As students shimmied and wobbled on perilously high heels across the stage at Bayard Rustin High School’s graduation today, teachers commented on what a difficult year it had been.

The Chelsea high school began phasing out last fall when it opened without a new ninth grade, and it will close for good in 2012. In October four Bayard Rustin students attended a Harvard Black Alumni Society panel on the dropout crisis and confronted Chancellor Joel Klein about his decision to close their school.

At the time, Klein made the students a bet: if they graduated, and would like him to, he would speak at their graduation.

The four students did graduate and Klein did speak today, but it was another panel member, New York University sociologist Dr. Pedro Noguera, who the students asked to be their graduation speaker. Noguera has been critical of Klein’s decisions to phase out struggling schools. Here’s some of what he said:

Part of what attracted me to coming was what the students said. Students said they were worried about what it means to graduate from a school that’s being phased out. How will that affect you, how will that affect your future? And I was concerned too. And I thought it was a very very important question for those who run the schools to answer because we need to know that when we make changes in the name of improving our schools that sometimes there are casualties. And that we can never allow our students to be casualties of mistakes made by adults. I want you to know first of all no matter what they label your school, you are not failures. You are successes today.

At the end of Klein’s speech he said, “I’d like to engage in one act of solidarity before I go.” And with that the chancellor pulled a Bayard Rustin class of 2010 graduation t-shirt (the lettering in shiny rainbow colors) over his suit and saluted the graduates. Then he sat back down, mopped his brow, and pulled the shirt back off.
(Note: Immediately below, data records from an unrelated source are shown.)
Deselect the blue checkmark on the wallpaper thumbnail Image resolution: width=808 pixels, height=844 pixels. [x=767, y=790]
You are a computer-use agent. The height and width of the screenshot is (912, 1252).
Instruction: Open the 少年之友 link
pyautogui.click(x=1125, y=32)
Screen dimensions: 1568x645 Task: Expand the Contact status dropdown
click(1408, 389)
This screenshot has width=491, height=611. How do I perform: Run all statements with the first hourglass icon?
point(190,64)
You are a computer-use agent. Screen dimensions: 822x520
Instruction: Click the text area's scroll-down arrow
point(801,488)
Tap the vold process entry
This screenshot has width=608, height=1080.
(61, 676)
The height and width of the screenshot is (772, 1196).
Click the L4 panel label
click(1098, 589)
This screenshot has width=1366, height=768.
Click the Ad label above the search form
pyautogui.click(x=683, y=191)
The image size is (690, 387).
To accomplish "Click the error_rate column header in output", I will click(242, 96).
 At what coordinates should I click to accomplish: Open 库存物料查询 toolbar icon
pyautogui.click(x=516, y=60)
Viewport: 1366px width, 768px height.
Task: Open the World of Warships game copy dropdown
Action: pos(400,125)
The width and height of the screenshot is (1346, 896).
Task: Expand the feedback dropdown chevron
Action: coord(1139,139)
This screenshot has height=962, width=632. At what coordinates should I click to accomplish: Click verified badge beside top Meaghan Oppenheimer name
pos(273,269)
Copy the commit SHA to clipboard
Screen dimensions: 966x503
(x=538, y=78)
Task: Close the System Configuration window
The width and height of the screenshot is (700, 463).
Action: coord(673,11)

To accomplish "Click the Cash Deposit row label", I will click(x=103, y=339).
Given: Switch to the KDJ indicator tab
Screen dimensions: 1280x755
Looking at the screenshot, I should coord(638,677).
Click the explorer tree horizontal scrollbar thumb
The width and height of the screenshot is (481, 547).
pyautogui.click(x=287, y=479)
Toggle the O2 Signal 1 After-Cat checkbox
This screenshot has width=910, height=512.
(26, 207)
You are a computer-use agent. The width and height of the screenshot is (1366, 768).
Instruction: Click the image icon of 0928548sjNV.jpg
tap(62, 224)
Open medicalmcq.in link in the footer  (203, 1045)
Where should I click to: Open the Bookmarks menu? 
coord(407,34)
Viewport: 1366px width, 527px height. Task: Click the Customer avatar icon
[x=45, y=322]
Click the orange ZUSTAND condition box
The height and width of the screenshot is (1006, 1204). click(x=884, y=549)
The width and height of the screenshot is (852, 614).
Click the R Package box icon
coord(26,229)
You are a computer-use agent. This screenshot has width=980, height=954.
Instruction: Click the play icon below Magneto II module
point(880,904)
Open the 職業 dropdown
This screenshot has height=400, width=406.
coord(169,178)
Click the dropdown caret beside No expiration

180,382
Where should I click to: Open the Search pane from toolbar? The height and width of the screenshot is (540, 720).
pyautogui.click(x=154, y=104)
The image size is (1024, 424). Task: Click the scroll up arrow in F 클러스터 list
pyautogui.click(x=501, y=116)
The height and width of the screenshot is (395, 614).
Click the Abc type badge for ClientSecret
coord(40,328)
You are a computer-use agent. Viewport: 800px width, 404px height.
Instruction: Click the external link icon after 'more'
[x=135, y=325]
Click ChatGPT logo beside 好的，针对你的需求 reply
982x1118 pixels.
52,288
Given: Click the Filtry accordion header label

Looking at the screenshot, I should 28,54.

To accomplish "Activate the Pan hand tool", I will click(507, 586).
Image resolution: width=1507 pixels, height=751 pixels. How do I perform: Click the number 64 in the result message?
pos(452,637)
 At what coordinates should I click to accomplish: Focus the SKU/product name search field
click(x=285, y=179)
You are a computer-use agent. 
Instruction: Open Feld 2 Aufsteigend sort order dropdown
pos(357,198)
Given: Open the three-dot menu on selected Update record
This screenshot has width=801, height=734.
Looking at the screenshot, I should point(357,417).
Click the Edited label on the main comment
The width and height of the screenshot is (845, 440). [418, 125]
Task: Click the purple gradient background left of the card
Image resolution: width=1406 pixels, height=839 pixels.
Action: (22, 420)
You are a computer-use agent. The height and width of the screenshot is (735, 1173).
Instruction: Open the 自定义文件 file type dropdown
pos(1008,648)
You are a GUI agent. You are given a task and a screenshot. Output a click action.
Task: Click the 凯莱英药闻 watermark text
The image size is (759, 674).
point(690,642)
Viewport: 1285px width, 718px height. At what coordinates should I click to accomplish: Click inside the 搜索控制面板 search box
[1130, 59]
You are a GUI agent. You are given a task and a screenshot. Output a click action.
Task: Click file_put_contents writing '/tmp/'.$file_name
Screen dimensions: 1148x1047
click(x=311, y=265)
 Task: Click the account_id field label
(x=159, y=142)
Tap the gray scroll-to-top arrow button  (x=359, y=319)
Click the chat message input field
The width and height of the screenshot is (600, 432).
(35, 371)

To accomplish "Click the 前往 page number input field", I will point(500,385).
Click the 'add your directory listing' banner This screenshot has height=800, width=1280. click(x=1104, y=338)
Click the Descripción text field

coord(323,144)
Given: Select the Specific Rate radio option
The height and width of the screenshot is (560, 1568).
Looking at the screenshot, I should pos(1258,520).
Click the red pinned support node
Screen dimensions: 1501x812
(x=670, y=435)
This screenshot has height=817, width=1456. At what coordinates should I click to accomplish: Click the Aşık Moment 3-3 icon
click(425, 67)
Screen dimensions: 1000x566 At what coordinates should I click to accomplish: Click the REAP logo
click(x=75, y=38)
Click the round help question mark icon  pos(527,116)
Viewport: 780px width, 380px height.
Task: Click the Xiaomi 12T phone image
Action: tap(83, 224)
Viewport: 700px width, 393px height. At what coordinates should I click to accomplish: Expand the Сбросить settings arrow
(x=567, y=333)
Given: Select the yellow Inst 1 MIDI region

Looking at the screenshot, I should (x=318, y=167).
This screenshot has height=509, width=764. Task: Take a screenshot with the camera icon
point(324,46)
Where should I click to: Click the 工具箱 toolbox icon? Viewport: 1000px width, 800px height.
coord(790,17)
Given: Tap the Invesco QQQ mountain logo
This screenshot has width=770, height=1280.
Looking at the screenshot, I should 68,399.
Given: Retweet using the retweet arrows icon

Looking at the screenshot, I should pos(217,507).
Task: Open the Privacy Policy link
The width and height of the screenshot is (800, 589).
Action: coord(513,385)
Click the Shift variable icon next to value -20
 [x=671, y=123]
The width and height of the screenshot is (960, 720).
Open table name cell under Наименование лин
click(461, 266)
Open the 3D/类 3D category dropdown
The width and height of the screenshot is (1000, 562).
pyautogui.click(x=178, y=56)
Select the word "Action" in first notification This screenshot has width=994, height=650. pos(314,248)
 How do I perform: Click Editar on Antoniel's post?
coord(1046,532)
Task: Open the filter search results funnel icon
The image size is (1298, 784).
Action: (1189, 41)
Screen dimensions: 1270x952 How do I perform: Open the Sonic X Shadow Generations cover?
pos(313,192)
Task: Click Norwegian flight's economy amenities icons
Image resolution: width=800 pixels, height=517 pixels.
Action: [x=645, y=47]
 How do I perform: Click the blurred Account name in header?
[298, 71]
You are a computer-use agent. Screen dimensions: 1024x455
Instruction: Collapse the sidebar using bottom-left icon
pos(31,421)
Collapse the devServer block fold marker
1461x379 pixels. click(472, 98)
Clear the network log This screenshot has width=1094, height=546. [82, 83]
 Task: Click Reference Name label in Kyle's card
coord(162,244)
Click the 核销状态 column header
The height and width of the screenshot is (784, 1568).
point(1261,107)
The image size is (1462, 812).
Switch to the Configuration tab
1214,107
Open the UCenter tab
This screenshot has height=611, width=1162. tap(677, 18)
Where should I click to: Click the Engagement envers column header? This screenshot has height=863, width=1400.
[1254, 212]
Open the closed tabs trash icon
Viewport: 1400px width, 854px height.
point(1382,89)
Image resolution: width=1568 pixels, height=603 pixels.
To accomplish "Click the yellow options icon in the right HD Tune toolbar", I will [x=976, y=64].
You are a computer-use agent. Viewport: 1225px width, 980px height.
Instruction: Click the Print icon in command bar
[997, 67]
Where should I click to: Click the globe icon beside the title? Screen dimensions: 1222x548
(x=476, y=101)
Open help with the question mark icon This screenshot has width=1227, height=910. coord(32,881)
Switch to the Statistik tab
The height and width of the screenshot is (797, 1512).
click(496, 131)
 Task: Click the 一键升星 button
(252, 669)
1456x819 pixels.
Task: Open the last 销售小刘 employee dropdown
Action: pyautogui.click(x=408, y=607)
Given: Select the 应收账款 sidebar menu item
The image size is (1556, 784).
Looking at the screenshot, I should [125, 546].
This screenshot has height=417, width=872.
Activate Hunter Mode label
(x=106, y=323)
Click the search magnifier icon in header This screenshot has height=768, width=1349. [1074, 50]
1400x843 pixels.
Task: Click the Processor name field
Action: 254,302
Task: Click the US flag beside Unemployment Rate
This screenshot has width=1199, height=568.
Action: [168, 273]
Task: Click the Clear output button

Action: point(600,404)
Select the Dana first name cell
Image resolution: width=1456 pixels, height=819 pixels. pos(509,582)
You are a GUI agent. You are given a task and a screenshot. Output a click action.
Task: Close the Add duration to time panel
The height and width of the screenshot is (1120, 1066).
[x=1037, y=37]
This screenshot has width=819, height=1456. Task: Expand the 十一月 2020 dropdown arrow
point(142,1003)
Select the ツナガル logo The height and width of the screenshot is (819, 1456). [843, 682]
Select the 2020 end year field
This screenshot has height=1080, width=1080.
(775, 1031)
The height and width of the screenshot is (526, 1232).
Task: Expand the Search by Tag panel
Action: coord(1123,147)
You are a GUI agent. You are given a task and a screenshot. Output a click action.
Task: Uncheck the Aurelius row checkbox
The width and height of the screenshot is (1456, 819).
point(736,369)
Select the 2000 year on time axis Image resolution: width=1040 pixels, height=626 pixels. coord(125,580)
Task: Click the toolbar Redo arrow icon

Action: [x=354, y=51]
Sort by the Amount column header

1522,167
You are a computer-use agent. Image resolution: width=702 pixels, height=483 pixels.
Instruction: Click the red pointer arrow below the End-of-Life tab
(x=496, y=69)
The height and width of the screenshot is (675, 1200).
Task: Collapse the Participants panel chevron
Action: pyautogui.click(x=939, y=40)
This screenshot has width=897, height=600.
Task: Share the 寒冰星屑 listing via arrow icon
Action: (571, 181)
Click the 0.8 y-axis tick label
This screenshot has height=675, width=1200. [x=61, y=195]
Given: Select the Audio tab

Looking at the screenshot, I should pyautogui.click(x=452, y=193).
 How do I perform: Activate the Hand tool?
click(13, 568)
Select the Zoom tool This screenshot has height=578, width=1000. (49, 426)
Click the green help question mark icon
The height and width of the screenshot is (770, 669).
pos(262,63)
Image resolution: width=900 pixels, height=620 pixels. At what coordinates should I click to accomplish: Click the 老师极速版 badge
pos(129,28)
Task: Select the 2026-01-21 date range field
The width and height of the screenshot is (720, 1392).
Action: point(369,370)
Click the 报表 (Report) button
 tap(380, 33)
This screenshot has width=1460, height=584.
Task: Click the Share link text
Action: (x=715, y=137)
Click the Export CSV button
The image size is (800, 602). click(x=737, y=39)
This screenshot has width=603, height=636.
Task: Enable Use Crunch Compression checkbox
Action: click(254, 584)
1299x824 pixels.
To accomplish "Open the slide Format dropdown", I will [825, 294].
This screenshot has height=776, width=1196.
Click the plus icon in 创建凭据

According to the New York Times, Klein asked the school’s principal if he could also speak at the graduation and she agreed. This was the chancellor’s sixth and final graduation and he said it was his favorite, but also the “most difficult to talk at.” He said:

I don’t often get invited to talk at graduations where the school is phased out. But this one was different. What was different about it was I was at a panel at Harvard Law School where I’d gone, run by the black alumni association, talking about education. And four then-juniors from Bayard Rustin called me out and wanted to discuss the whole question of school phase out and closure and what it meant for them and for the schools. Those four students made a huge impression on me and they’re in the graduating class today. …Going through a school in transition, graduating from a school in transition, has its own challenges. Each one of you navigated those challenges and I think it speaks volumes of you and all the people here, your families, your loved ones, your teachers, your administrators, that you were able to stay focused on the things that mattered.